Jordan’s debt remains unsustainably high at 95 percent of gross domestic product (GDP) while growth remains anemic below 3 percent and unemployment is around 15 percent, 40 percent for the youth. The current deficit meanwhile sits at more than 10 percent of GDP. The austerity measures and tax increases were intended to raise fiscal revenue by over $1 billion a year, roughly 2 percent of GDP.
The $2.5 billion package is motivated by the Gulf monarchies’ aversion to a fellow monarchy falling victim to protests, as well as any social unrest that could be exploited by Iran or the Muslim Brotherhood, according to Hasnain Malik, the global head of equity research at Exotix.

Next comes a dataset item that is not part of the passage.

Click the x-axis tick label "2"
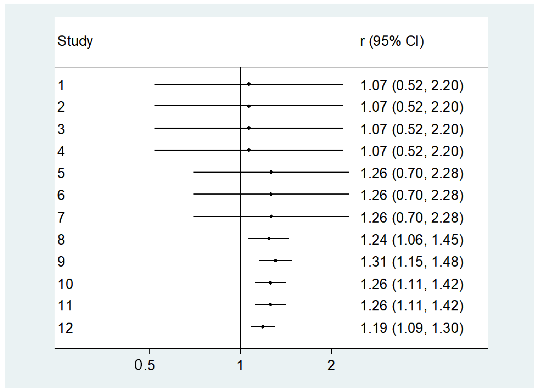Image resolution: width=539 pixels, height=392 pixels. pyautogui.click(x=331, y=365)
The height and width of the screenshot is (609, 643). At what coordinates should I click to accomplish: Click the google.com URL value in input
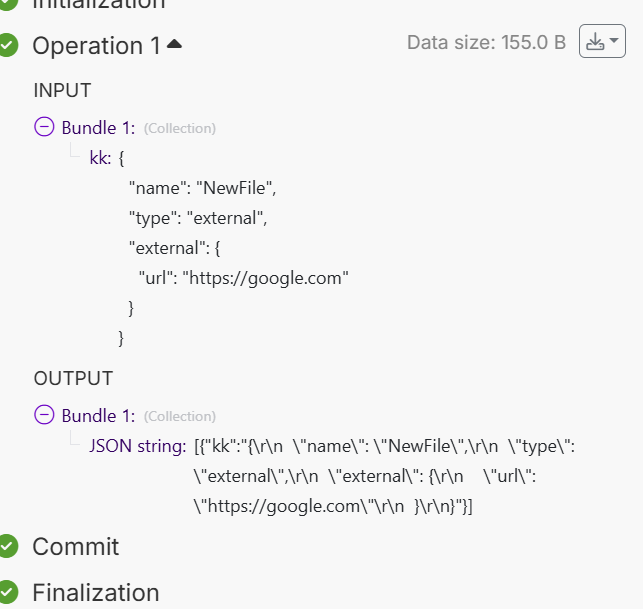pos(265,278)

The pledge, significantly larger than the current IMF loan, may come without the same unpopular austerity requirements. But it will likely be tied to “an ongoing commitment to geopolitical alignment, possibly logistics support for operations in Syria, cooperation with Israel and an anti-Muslim Brotherhood stance,” Malik said.
“Short-term, this helps avert a crisis, so it should be positive for Jordan’s bonds and equities,” he added. “But it does nothing to support the structural case, i.e. Jordan remains, like Lebanon and Tunisia, a play on the continuing generosity of its allies, not on self-help and reform.”
“At this stage, we do not envisage a crisis for the regime,” the bank’s note said, adding that the precedents of Egypt and Syria, where political uprisings were met with heavy-state violence, also likely temper any ambitions for substantive political reform.
But a majority population of Palestinian refugees and an economy that relies largely on handouts could still at any point be prone to political and social unrest as well, and since 2011, this potential cannot be taken for granted.